Fig. 6.

4-PBA selectively inhibits secretion of SURF4 clients but not a bona fide bulk flow marker. (A and C) Secretion of the indicated proteins was examined in the presence of 10 mM 4-PBA, which was added during the starvation phase of a pulse–chase experiment and maintained over the course of the experiment. NUCB1-HA, Cab45-HA, and HA-Cp were immunoprecipitated with α-HA from lysates and conditioned media at the indicated times and detected by SDS-PAGE and autoradiography.

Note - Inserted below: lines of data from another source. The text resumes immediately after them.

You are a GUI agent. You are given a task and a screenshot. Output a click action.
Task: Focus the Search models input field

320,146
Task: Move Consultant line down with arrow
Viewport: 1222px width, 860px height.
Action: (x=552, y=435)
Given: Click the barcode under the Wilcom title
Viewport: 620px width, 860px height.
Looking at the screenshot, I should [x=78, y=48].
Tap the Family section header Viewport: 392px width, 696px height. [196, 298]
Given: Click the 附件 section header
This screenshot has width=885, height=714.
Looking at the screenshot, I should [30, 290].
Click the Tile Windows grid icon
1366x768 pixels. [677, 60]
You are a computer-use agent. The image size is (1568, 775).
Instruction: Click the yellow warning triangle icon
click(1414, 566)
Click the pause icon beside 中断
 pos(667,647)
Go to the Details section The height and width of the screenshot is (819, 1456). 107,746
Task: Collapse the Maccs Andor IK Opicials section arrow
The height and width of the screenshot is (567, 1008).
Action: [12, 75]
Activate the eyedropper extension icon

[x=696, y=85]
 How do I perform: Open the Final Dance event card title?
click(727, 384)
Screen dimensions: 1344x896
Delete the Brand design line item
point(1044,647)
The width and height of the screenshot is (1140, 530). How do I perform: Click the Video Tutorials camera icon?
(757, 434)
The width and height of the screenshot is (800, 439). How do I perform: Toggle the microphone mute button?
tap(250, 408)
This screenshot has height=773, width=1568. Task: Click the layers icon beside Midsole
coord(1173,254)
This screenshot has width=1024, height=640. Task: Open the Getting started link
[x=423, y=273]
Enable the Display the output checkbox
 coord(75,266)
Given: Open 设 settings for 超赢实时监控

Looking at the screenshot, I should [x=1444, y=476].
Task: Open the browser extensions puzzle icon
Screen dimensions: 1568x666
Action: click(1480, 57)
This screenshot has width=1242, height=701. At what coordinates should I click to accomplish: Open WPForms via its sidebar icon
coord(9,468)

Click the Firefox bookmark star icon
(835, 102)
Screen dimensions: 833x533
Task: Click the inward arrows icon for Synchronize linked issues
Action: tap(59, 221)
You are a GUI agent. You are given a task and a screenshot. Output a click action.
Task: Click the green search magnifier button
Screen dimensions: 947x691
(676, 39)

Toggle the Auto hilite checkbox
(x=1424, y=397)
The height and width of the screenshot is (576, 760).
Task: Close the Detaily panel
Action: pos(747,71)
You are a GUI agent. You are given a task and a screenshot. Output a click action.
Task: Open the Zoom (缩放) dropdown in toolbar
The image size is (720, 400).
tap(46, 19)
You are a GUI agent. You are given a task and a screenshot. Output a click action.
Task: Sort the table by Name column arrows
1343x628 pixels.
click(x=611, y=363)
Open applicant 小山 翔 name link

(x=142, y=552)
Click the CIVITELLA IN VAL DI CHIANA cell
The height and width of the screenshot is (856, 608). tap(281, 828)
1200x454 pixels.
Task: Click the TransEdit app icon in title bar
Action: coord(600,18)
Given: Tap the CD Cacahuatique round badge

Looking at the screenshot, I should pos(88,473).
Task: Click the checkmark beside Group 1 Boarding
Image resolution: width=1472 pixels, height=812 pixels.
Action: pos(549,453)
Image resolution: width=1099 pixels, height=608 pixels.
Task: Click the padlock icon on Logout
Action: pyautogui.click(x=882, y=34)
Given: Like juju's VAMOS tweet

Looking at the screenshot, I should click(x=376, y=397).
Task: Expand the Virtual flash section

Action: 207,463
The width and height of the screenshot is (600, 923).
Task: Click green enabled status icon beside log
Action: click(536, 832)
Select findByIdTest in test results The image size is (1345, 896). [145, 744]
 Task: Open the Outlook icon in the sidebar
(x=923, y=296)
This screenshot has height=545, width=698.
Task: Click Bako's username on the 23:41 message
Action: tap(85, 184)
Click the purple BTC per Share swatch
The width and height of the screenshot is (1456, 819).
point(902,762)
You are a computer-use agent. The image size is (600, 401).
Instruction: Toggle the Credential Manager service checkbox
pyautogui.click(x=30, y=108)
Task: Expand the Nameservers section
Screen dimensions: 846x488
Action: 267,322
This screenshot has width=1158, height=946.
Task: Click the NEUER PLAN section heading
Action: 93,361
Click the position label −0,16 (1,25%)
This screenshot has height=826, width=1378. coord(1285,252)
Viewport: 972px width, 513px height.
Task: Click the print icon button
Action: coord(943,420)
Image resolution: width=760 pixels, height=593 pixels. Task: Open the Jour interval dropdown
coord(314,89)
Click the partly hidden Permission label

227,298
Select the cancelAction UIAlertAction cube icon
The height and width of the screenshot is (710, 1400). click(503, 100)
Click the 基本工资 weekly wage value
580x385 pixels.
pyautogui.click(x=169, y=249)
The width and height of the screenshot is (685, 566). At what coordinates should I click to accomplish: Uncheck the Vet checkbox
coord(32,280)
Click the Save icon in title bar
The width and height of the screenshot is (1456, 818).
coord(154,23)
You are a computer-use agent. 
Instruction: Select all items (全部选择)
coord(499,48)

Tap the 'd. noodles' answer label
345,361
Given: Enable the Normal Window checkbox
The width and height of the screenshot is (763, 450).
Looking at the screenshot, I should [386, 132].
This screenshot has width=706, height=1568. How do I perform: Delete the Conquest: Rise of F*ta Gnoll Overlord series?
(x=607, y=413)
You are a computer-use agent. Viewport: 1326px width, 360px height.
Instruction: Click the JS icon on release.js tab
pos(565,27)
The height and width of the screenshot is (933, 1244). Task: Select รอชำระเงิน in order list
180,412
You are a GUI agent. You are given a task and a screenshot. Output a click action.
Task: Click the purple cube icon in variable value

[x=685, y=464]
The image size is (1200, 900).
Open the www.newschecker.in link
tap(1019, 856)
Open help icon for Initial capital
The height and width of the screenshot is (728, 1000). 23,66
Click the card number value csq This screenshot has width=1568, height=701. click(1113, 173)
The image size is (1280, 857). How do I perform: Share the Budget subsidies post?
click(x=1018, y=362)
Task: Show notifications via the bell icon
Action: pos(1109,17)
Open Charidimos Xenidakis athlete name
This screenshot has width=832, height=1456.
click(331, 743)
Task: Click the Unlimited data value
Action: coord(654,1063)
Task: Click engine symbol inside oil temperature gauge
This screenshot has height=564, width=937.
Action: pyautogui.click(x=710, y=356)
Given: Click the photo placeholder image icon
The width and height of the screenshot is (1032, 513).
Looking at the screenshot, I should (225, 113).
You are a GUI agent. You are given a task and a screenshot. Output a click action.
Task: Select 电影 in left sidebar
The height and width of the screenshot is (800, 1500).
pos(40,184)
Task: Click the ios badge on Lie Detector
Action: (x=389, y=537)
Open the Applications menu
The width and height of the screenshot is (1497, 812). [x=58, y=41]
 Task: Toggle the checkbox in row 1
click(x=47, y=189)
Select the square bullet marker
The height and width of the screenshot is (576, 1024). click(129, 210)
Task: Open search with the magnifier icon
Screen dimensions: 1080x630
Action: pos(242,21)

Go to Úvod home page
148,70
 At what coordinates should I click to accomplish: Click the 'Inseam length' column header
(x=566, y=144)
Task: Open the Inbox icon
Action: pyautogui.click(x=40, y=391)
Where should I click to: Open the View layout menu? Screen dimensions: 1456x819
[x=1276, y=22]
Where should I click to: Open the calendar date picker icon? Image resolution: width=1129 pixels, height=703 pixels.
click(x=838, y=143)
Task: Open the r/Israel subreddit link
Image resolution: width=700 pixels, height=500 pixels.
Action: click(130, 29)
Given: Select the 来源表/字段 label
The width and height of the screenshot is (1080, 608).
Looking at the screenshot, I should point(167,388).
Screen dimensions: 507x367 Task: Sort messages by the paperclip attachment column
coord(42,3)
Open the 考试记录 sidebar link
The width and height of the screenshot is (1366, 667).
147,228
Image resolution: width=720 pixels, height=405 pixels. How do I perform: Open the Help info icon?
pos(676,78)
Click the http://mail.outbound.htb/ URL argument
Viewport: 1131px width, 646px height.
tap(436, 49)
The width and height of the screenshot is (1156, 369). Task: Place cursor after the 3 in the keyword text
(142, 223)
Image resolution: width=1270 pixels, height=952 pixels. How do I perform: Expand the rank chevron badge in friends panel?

For FLAG-Cp, α-FLAG was used for immunoprecipitation. (B and D) Percentage secretion into the media was quantified by phosphorimage analysis. Plots show the mean ± SD of three independent experiments. Statistical test was an unpaired t test, *P < 0.05, ***P < 0.001. (E) HEK-293T cells were left untreated or incubated with 10 mM 4-PBA for 4 h and then fixed, immunostained for Sec31A, stained with DAPI, and subjected to fluorescence microscopy. Insets in the left panels show higher magnification of the boxed areas. Scale bars, 10 µm. (F) Quantification of the density of SEC31A-postivie puncta in the presence and absence of 4-PBA. Values represent the number of SEC31A-positive puncta identified per cell. A total of 32 cells from each condition were measured. Error bars represent SD; statistical test was an unpaired t test. ns, not significant; PAGE, polyacrylamide gel electrophoresis.